In comparison to prior studies using IMU-based methods for spine angle estimation [11,12,13,14, 42, 43, 48], our evaluation extends to a broader range of rehabilitation exercises, including a set of commonly clinically prescribed exercises for cervical, thoracic, and lumbar spine rehabilitation (Table 2). The real-time implementation of the angle estimation algorithm and integration of a machine learning model for IMU location identification further enhance the system’s applicability in real-life scenarios.

Despite achieving high overall accuracy in angle estimation, it is crucial to acknowledge the observed variability in accuracy in several trials. Several factors may contribute to this variability: (1) changes in the alignment transformation between IMU and segment during the exercise, (2) the complexity of the exercise, (3) variability in individual performance, and (4) the potential impact of sensor placement. Understanding these factors is vital for refining the system and addressing challenges associated with real-world applications. Additionally, the observed variability in the classification accuracy of individual exercises suggests that the complexity of the exercise and individual performance variations contribute to classification challenges. Further exploration and strategies to mitigate these variations will be instrumental in enhancing the robustness and reliability of the classification model.

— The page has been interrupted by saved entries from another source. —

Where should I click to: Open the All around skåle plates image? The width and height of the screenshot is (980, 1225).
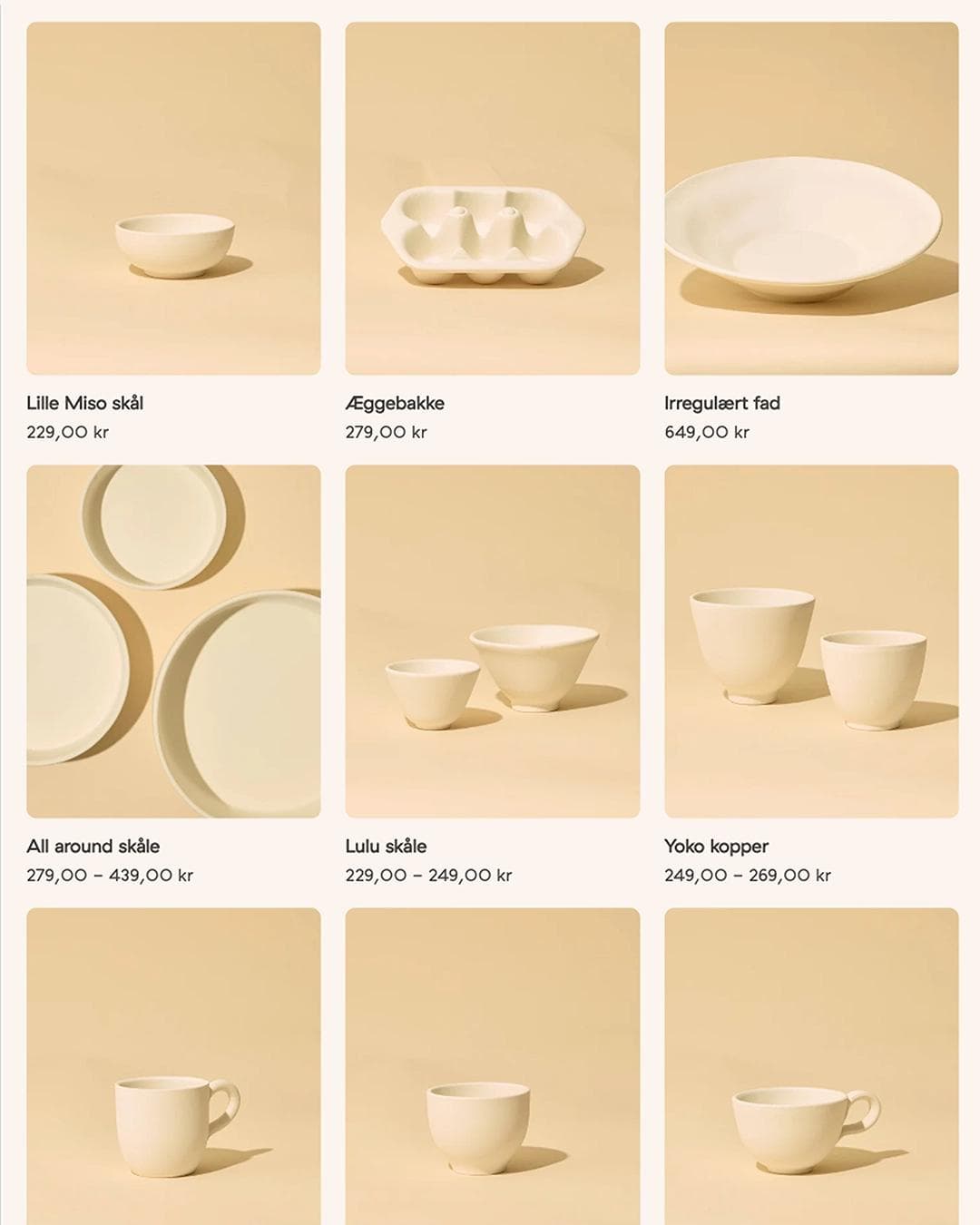click(173, 642)
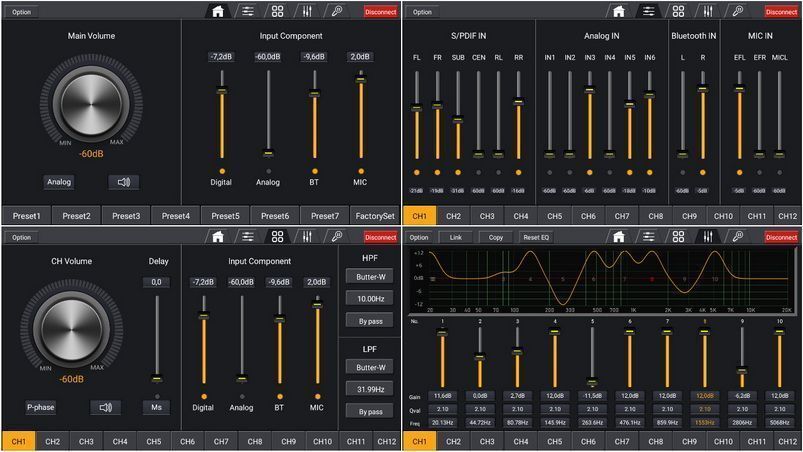Click the four-squares grid icon in the CH Volume panel

click(277, 237)
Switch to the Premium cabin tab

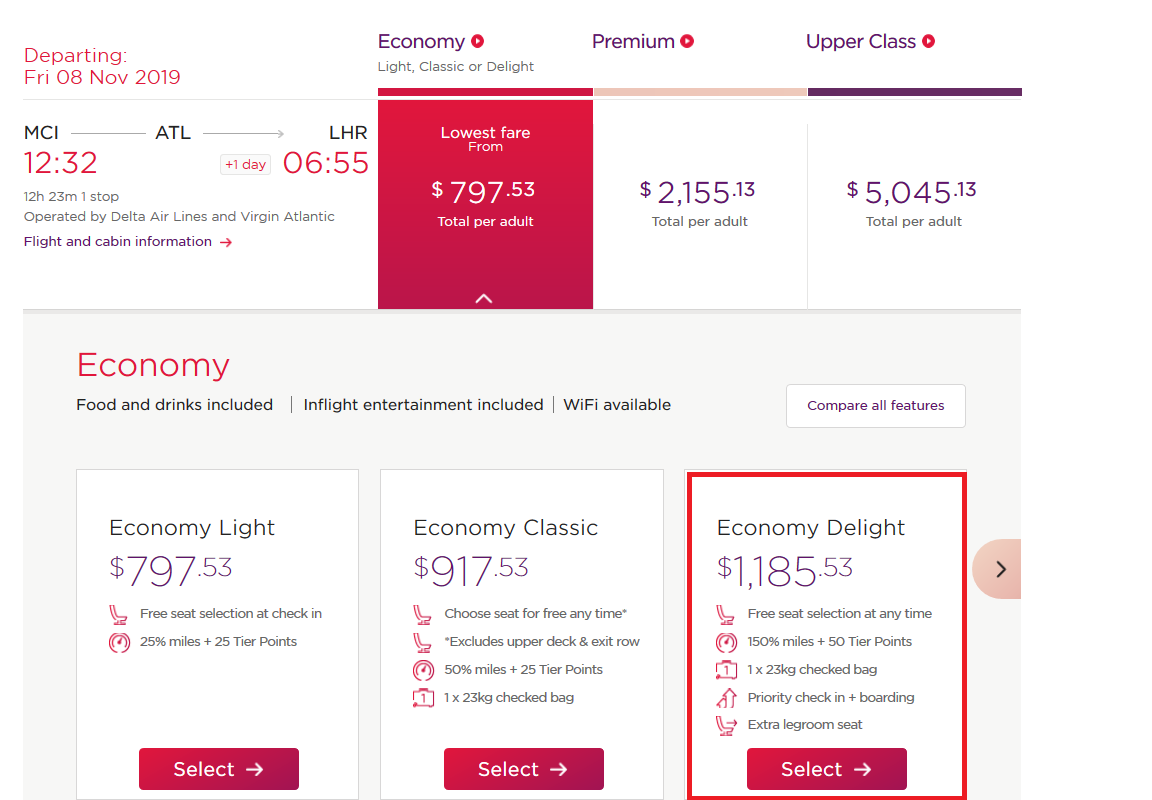coord(633,41)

It is essential to acknowledge the limitations of the study. The evaluation was conducted with a relatively small sample size, and the inclusion of a more diverse population could provide additional insights into the system’s performance. Additionally, the study focused on specific rehabilitation exercises, and the system’s generalizability to a broader range of exercises warrants exploration. Also, the system’s performance in real-life scenarios, such as telerehabilitation for patients, remains to be evaluated. The system was built and evaluated based on healthy individuals. The performance is likely to diminish for patients owing to the distinction between patients and healthy people. Transfer to patients requires corresponding adjustments for training the classification model to suit their characteristics.

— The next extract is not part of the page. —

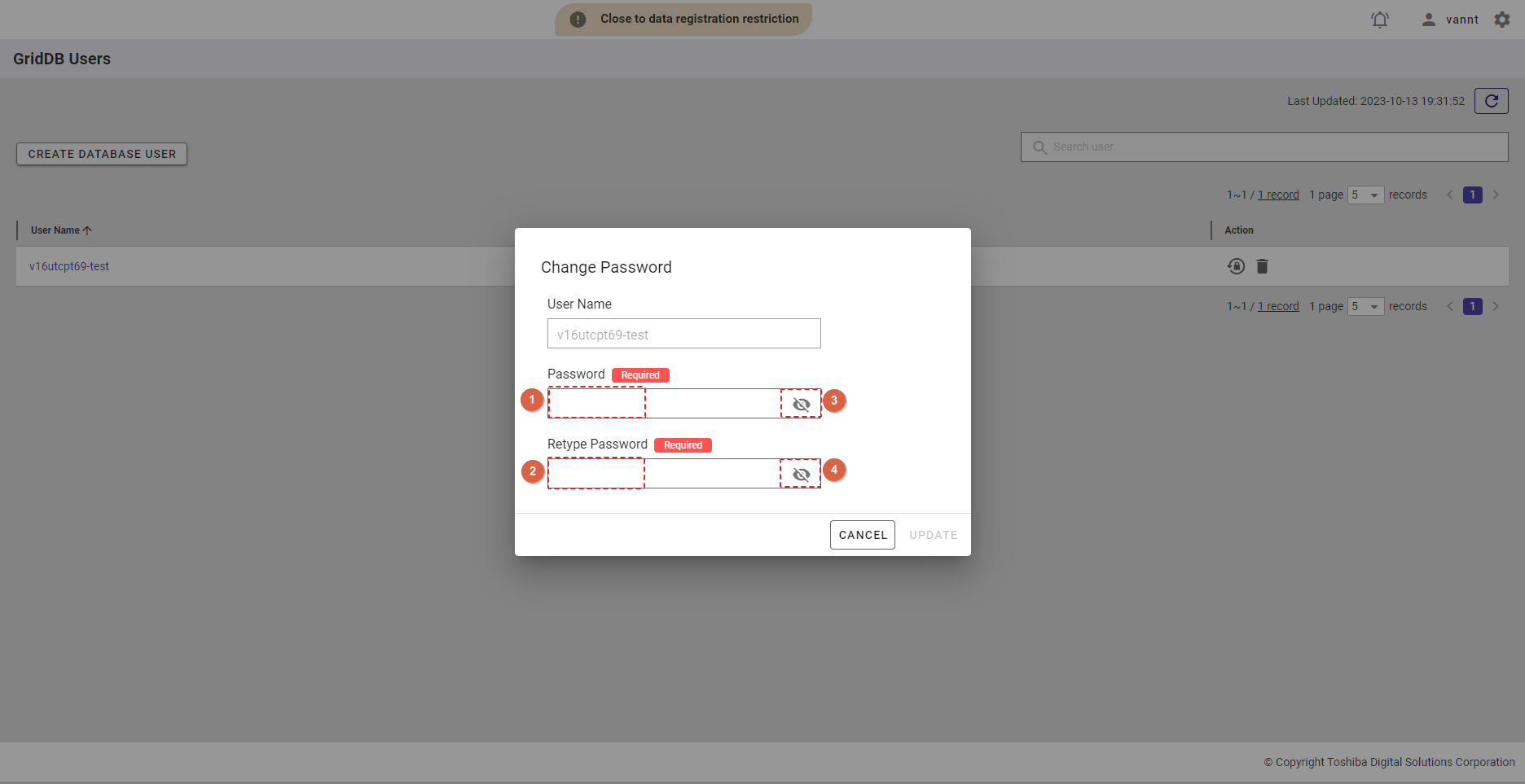Click the warning icon in restriction banner
This screenshot has height=784, width=1525.
tap(578, 20)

Several participant factors could influence system usability, ease of sensor placement, and ease of software use including age, experience with the technology, and familiarity with the sensors which were beyond the scope of this study but should be carefully studied in future work.

Conclusion

In conclusion, this study successfully validated the real-time IMU-based spine angle estimation approach during rehabilitation exercises. The proposed 2-IMU system effectively estimated critical parameters for a diverse range of rehabilitation exercises and provided real-time IMU location identification. The angle estimation algorithm showcased low delay and high accuracy across various exercises and subjects, positioning it as a promising tool for monitoring and guiding rehabilitation protocols. The integration of a machine learning model for IMU location identification further enhances the system’s adaptability to real-life scenarios.

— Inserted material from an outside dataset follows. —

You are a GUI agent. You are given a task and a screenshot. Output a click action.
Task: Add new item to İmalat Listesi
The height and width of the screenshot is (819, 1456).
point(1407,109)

Moving forward, the system holds potential for refinement and expansion to encompass a broader spectrum of rehabilitation exercises, catering to the diverse needs of patient populations. Collaborative endeavors with healthcare professionals and integration into telerehabilitation platforms could facilitate its seamless adoption in clinical settings. The proposed system could be a valuable asset in advancing rehabilitation technology.